=== TASK TO CARRY OUT ===
All of the records must come back exactly as they were given.

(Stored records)

━━━━

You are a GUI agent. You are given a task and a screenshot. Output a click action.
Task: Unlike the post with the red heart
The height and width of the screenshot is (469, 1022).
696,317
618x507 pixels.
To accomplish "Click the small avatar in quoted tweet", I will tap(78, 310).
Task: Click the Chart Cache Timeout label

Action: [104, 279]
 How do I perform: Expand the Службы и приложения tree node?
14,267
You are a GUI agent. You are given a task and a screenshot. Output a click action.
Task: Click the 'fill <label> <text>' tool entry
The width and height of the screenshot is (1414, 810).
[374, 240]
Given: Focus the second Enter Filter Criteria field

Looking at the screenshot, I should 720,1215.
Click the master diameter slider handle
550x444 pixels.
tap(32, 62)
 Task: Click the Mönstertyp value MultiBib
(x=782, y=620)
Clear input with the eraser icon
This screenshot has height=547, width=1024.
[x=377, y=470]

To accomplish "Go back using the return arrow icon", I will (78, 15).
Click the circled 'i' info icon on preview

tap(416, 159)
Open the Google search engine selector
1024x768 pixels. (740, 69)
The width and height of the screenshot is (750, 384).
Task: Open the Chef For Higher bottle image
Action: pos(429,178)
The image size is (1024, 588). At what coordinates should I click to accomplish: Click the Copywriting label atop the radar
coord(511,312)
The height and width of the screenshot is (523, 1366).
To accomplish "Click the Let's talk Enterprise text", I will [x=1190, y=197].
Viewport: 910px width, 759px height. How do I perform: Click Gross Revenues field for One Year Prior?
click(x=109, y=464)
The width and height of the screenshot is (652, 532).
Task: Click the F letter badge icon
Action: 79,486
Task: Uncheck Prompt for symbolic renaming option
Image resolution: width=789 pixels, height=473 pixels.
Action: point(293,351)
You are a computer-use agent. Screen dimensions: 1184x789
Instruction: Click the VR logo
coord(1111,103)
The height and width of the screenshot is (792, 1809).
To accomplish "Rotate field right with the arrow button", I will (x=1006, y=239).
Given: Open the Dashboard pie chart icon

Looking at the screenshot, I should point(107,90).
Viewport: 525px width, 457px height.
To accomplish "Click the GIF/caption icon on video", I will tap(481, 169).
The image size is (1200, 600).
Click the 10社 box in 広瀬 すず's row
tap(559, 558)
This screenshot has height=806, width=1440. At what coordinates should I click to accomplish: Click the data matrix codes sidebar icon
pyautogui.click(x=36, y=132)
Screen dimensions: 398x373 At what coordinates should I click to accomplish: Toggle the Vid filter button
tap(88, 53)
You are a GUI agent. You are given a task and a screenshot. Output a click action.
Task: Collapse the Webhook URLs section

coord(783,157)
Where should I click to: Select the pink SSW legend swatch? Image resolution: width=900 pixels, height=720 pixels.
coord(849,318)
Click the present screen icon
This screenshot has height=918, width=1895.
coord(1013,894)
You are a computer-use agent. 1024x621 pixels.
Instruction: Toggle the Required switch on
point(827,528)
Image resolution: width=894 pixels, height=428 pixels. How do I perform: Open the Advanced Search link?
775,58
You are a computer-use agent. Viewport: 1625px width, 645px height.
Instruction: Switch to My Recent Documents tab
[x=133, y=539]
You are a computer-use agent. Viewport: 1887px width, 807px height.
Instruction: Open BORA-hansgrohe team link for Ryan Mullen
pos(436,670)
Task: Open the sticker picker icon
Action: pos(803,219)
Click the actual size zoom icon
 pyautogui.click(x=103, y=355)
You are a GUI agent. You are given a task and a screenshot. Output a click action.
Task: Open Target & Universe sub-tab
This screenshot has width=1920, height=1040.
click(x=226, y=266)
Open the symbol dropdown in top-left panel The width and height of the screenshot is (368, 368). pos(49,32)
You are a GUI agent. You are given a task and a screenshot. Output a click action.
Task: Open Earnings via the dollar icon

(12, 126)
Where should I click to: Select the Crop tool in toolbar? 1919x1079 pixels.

━━━━

=== SOLUTION ===
You are a GUI agent. You are given a task and a screenshot. Output a click action.
Task: Unlike the post with the red heart
The height and width of the screenshot is (469, 1022).
696,317
618x507 pixels.
To accomplish "Click the small avatar in quoted tweet", I will tap(78, 310).
Task: Click the Chart Cache Timeout label

Action: [104, 279]
 How do I perform: Expand the Службы и приложения tree node?
14,267
You are a GUI agent. You are given a task and a screenshot. Output a click action.
Task: Click the 'fill <label> <text>' tool entry
The width and height of the screenshot is (1414, 810).
[374, 240]
Given: Focus the second Enter Filter Criteria field

Looking at the screenshot, I should 720,1215.
Click the master diameter slider handle
550x444 pixels.
tap(32, 62)
 Task: Click the Mönstertyp value MultiBib
(x=782, y=620)
Clear input with the eraser icon
This screenshot has height=547, width=1024.
[x=377, y=470]

To accomplish "Go back using the return arrow icon", I will (78, 15).
Click the circled 'i' info icon on preview

tap(416, 159)
Open the Google search engine selector
1024x768 pixels. (740, 69)
The width and height of the screenshot is (750, 384).
Task: Open the Chef For Higher bottle image
Action: pos(429,178)
The image size is (1024, 588). At what coordinates should I click to accomplish: Click the Copywriting label atop the radar
coord(511,312)
The height and width of the screenshot is (523, 1366).
To accomplish "Click the Let's talk Enterprise text", I will [x=1190, y=197].
Viewport: 910px width, 759px height. How do I perform: Click Gross Revenues field for One Year Prior?
click(x=109, y=464)
The width and height of the screenshot is (652, 532).
Task: Click the F letter badge icon
Action: 79,486
Task: Uncheck Prompt for symbolic renaming option
Image resolution: width=789 pixels, height=473 pixels.
Action: point(293,351)
You are a computer-use agent. Screen dimensions: 1184x789
Instruction: Click the VR logo
coord(1111,103)
The height and width of the screenshot is (792, 1809).
To accomplish "Rotate field right with the arrow button", I will (x=1006, y=239).
Given: Open the Dashboard pie chart icon

Looking at the screenshot, I should point(107,90).
Viewport: 525px width, 457px height.
To accomplish "Click the GIF/caption icon on video", I will tap(481, 169).
The image size is (1200, 600).
Click the 10社 box in 広瀬 すず's row
tap(559, 558)
This screenshot has height=806, width=1440. At what coordinates should I click to accomplish: Click the data matrix codes sidebar icon
pyautogui.click(x=36, y=132)
Screen dimensions: 398x373 At what coordinates should I click to accomplish: Toggle the Vid filter button
tap(88, 53)
You are a GUI agent. You are given a task and a screenshot. Output a click action.
Task: Collapse the Webhook URLs section

coord(783,157)
Where should I click to: Select the pink SSW legend swatch? Image resolution: width=900 pixels, height=720 pixels.
coord(849,318)
Click the present screen icon
This screenshot has height=918, width=1895.
coord(1013,894)
You are a computer-use agent. 1024x621 pixels.
Instruction: Toggle the Required switch on
point(827,528)
Image resolution: width=894 pixels, height=428 pixels. How do I perform: Open the Advanced Search link?
775,58
You are a computer-use agent. Viewport: 1625px width, 645px height.
Instruction: Switch to My Recent Documents tab
[x=133, y=539]
You are a computer-use agent. Viewport: 1887px width, 807px height.
Instruction: Open BORA-hansgrohe team link for Ryan Mullen
pos(436,670)
Task: Open the sticker picker icon
Action: pos(803,219)
Click the actual size zoom icon
 pyautogui.click(x=103, y=355)
You are a GUI agent. You are given a task and a screenshot. Output a click action.
Task: Open Target & Universe sub-tab
This screenshot has width=1920, height=1040.
click(x=226, y=266)
Open the symbol dropdown in top-left panel The width and height of the screenshot is (368, 368). pos(49,32)
You are a GUI agent. You are given a task and a screenshot. Output a click action.
Task: Open Earnings via the dollar icon

(12, 126)
Where should I click to: Select the Crop tool in toolbar? 1919x1079 pixels.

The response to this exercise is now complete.